Another positive development this session was the passage of HB 1679, also known as the Sarah Stitt Act. HB 1679 requires the Oklahoma Department of Corrections to identify inmates scheduled to leave custody within nine months of their release and to begin gathering documentation to help them find post-incarceration employment, including a state ID, birth certificate, Social Security card, vocational training records, work records, and resumes. Release from incarceration without those documents is one of the primary reasons that people who are formerly incarcerated are 10 times more likely to experience homelessness than the general population, and housing security is the number one factor in determining the likelihood of reoffense. HB 1679 could be the foundation for building a comprehensive re-entry system in Oklahoma for the very first time.
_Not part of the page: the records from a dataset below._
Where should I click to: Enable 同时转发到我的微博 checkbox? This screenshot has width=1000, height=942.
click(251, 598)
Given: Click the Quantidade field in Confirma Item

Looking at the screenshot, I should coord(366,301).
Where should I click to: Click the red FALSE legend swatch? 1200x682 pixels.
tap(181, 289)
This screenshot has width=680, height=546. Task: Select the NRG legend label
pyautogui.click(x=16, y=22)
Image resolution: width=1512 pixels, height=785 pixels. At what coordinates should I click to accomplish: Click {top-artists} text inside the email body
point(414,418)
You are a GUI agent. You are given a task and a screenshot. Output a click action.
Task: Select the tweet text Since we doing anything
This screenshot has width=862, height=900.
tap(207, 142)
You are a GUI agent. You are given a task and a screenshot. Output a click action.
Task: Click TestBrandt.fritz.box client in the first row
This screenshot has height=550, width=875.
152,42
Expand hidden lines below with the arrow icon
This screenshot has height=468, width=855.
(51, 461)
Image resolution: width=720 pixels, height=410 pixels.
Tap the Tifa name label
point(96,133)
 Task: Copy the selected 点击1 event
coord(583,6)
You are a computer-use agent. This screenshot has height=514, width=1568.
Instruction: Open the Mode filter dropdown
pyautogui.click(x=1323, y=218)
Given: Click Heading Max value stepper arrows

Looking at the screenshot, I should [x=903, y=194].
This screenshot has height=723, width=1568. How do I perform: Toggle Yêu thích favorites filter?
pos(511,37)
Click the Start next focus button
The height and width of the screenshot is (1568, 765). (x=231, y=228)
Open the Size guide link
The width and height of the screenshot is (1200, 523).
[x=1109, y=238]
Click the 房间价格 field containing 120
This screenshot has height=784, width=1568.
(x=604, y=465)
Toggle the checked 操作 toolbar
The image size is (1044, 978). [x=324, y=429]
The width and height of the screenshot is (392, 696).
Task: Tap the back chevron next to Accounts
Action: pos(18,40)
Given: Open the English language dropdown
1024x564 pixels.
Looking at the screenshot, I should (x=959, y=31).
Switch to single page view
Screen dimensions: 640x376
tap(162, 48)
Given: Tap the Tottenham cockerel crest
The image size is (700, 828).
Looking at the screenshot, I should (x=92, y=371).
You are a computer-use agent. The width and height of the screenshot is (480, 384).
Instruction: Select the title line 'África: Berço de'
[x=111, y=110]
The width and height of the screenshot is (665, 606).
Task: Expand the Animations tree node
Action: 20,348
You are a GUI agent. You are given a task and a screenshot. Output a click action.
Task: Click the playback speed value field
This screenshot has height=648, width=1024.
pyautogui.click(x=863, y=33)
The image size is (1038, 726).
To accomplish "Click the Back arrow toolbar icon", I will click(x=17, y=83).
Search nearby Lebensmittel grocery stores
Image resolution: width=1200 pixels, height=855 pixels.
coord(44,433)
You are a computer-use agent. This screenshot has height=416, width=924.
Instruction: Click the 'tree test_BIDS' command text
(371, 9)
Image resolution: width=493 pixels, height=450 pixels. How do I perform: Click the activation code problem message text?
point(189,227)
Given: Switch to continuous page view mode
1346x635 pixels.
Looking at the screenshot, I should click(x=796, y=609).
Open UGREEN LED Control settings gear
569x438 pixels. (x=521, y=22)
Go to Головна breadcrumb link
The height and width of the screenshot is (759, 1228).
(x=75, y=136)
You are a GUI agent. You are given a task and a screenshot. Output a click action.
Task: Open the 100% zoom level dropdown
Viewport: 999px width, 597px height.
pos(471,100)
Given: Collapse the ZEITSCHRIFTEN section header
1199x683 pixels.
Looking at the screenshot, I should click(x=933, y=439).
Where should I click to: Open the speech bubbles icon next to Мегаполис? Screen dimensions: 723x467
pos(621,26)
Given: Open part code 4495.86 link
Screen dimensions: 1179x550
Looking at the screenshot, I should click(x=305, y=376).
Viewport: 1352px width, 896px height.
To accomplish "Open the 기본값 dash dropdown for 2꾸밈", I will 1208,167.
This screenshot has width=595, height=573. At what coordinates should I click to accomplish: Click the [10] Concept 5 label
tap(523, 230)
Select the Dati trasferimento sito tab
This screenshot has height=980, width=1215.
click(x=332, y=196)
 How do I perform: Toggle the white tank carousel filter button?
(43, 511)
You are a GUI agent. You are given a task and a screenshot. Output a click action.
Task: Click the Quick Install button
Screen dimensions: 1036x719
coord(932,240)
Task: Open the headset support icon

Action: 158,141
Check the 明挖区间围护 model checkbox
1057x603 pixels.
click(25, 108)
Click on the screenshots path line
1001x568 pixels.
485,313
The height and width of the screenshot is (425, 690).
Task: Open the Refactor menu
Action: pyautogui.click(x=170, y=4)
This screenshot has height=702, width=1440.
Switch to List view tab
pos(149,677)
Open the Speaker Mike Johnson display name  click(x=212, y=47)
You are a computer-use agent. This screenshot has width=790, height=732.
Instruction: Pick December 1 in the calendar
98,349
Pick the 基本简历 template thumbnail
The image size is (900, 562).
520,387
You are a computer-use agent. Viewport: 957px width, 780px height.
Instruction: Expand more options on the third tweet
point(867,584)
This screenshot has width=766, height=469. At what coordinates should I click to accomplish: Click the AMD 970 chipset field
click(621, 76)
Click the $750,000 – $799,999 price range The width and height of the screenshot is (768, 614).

The 2021 legislative session failed to advance measures to reduce Oklahoma’s prison crisis
Despite some modest legislative criminal justice victories, numerous reforms to meaningfully reduce the state’s prison crisis simply failed to advance. The Legislature’s failure to pass Senate Bill 704, which would have ended the use of so-called “sentence enhancements” for non-violent offenses will cost the state more than $100 million over the next decade. This means that Oklahoma will continue to have one of the highest incarceration rates in the nation for the foreseeable future, without strengthening public safety. This over-incarceration also disproportionately impacts communities of color with Black Oklahomans more than five times as likely to be incarcerated as white Oklahomans, which gives Oklahoma the highest Black incarceration rate in the nation.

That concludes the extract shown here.